Kutipan Bacaan —

---+---

Fwd : Arsip Pembelajaran dan Pemelajaran

Arsip bacaan kutipan dari posting :

Pembelajaran dan Pemelajaran
17:44:11 05/03/2007 109 pembaca
Pembelajaran dan Pemelajaran
Anton M. Moeliono - Kompas, 26 Juli 2003

Dewasa ini orang banyak memakai kata pembelajaran sebagai padanan istilah bahasa Inggris learning. Apakah pembelajaran itu memang mengacu ke perbuatan atau proses belajar? Sebagai bandingan, marilah kita perhatikan beberapa bentuk yang sejajar. Akan jelas nanti apakah kita taat asas dalam penerapan kaidah bahasa, atau justru menyimpang.
Tugas menteri pemberdayaan perempuan ialah memberdayakan kaum wanita. Pemberangkatan calon haji mengacu ke usaha memberangkatkan jemaah itu. Pemberhentian karyawan yang mbalelo bermaksud tindakan memberhentikan pegawai yang membangkang itu. Ada pertalian makna antar nomina dan verba yang berimbuhan itu. Nomina berimbuhan yang berbentuk pember-an menyebabkan atau menjadikan sesuatu yang dinyatakan oleh verba yang berimbuhan member-kan. Pemberdayaan berarti menyebabkan atau menjadikan berdaya. Pemberangkatan berarti menyebabkan atau menjadikan berangkat. Pemberhentian menyebabkan atau menjadikan berhenti.
Menurut pola tadi, pembelajaran harus ditafsirkan ‘menjadikan atau menyebabkan belajar’. Tentu saja yang belajar itu orang, bukan maujud (entity). Yang tidak bernyawa. Menurut sejarah pembentukannya memang itu yang dimaksudkan.

---+---

Data —
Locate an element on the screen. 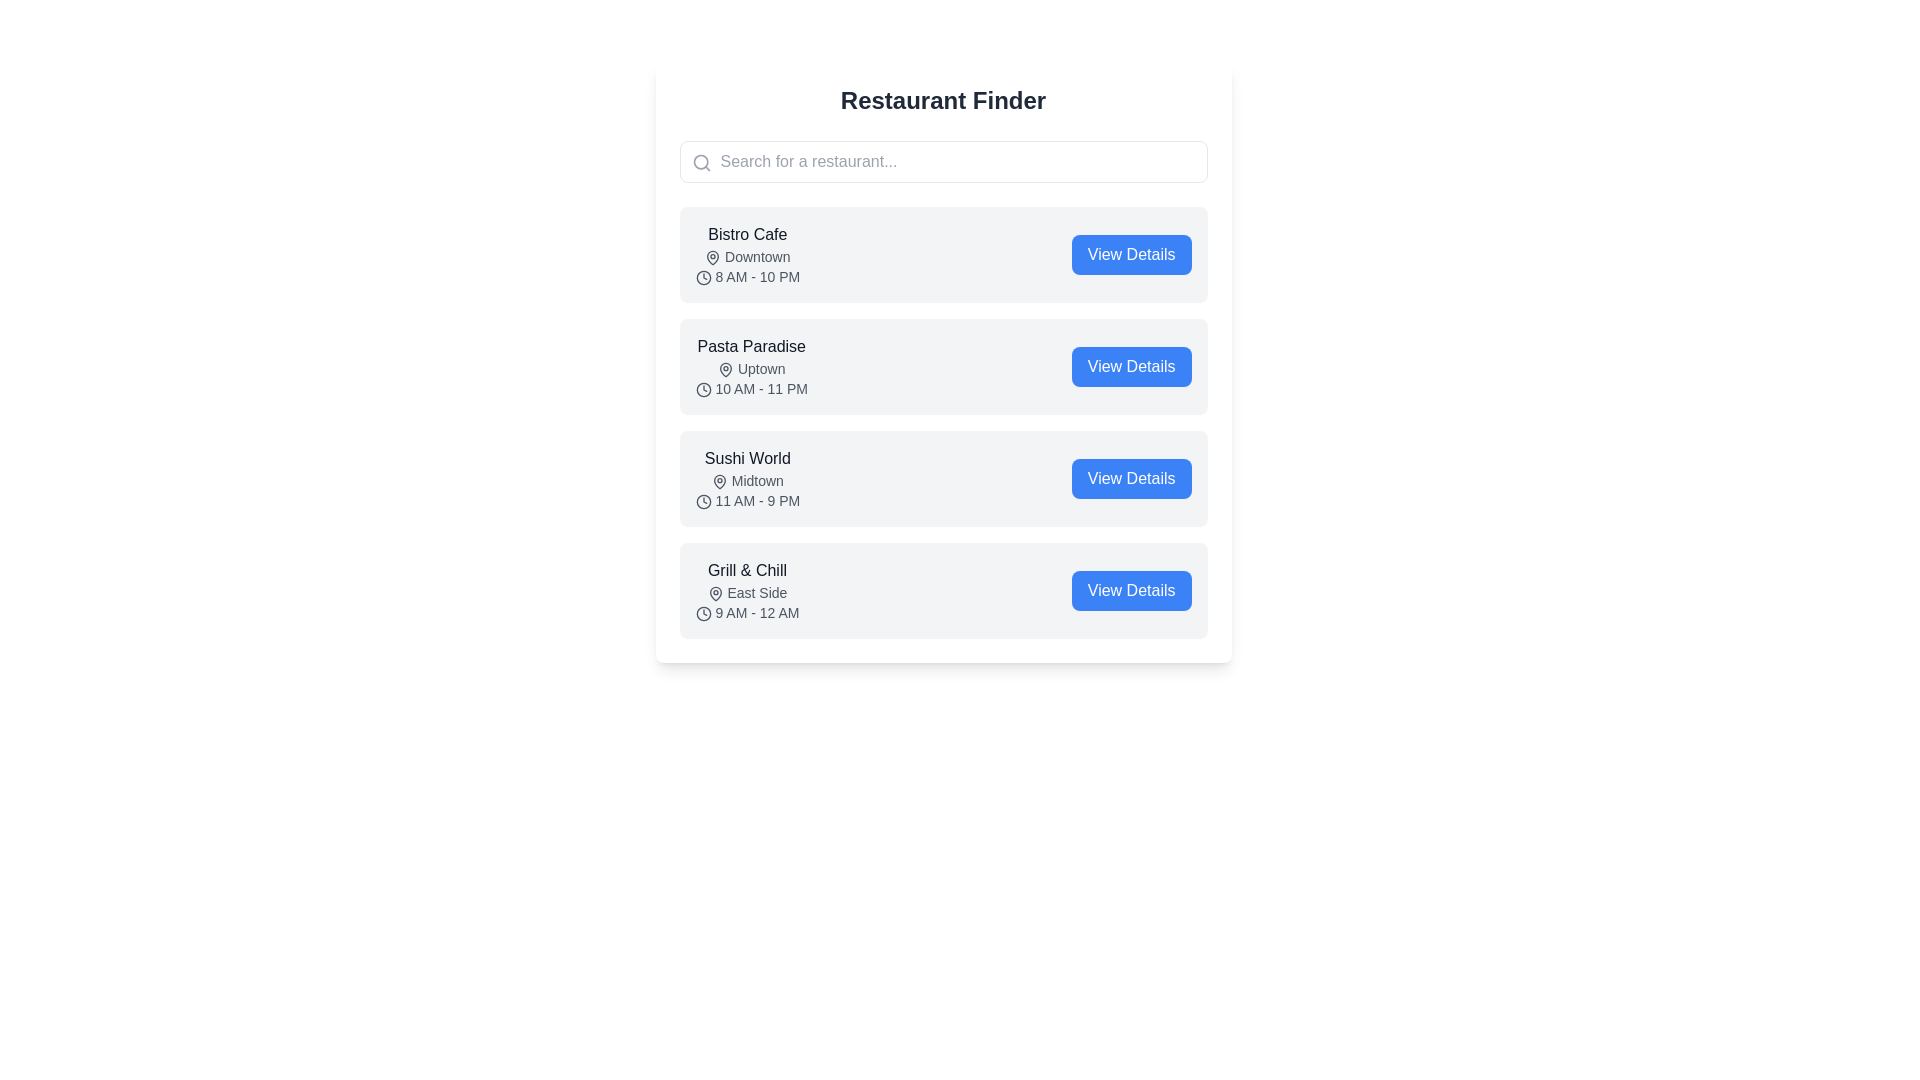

---+---

Daftar Tugas —
- A) Menurut kutipan tentang pembelajaran dan pemelajaran, apa arti kata pembelajaran bila mengikuti pola nomina berimbuhan pember-an?
- B) Tolong lanjutkan kutipan tentang pembelajaran dan pemelajaran mulai dari kalimat sesudah kalimat terakhirnya.
Data di atas tidak perlu dipakai.

Jawaban Tugas —
- A) Pembelajaran harus ditafsirkan ‘menjadikan atau menyebabkan belajar’.

- B)
Istilah pembelajaran mula-mula muncul di kalangan ahli pendidikan IKIP Jakarta yang ingin membedakan teaching dari instruction. Karena teaching dianggap berorientasi kepada guru, sedangkan instruction berorientasi kepada pelajar, timbullah gagasan untuk memakai pasangan pengajaran dan pembelajaran. Yang pertama mengacu ke perbauatan mengajar, dan yang kedua mengacu ke tindakan membelajarkan, atau menyebabkan orang belajar.
Jika orang yang mengajar disebut pengajar, maka orang yang membelajarkan akan disebut pembelajar. Dialah yang di dalam bahasa Inggris disebut instructor. Lalu bagaimana kita menyebut orang yang belajar? Tentu saja pelajar. Apakah pelajar sama dengan learner? Rupanya di Indonesia tidak selalu demikian. Ternyata ada kepekaan sosial terhadap hierarki golongan pelajar di antara kita. Ada istilah murid yang mengacu ke pelajar TK dan SD. Ada pelajar yang biasanya merupakan sebutan untuk mereka yang duduk di SLTP, sedangkan siswa dipakai untuk remaja yang belajar di peringkat SMU. Kata mahasiswa menunjuk ke pelajar yang satu tingkat di atas golongan siswa dan mula-mula hanya dipakai untuk orang yang belajar di perguruan tinggi program pendidikan sarjana. Ketika program pascasarjana diresmikan ada peserta yang berkeberatan disebut mahasiswa karena merasa dirinya sudah menjadi sarjana dan bukan mahasiswa lagi. Mungkin kenyataan itu menjadi sebab mengapa diciptakan istilah peserta didik untuk memayungi semua golongan pelajar.
Dengan latar belakang itu juga dapat dipahami mengapa istilah learner dahulu tidak dipadankan dengan istilah pelajar karena medan pengacuannya berbeda. Sebenarnya frasa Inggris teaching-learning process pernah dipadankan dengan proses mengajar-belajar atau proses belajar-mengajar yang tidak menimbulkan salah paham atau protes. Kita juga sudah memadankan distant learning dengan belajar jarak jauh.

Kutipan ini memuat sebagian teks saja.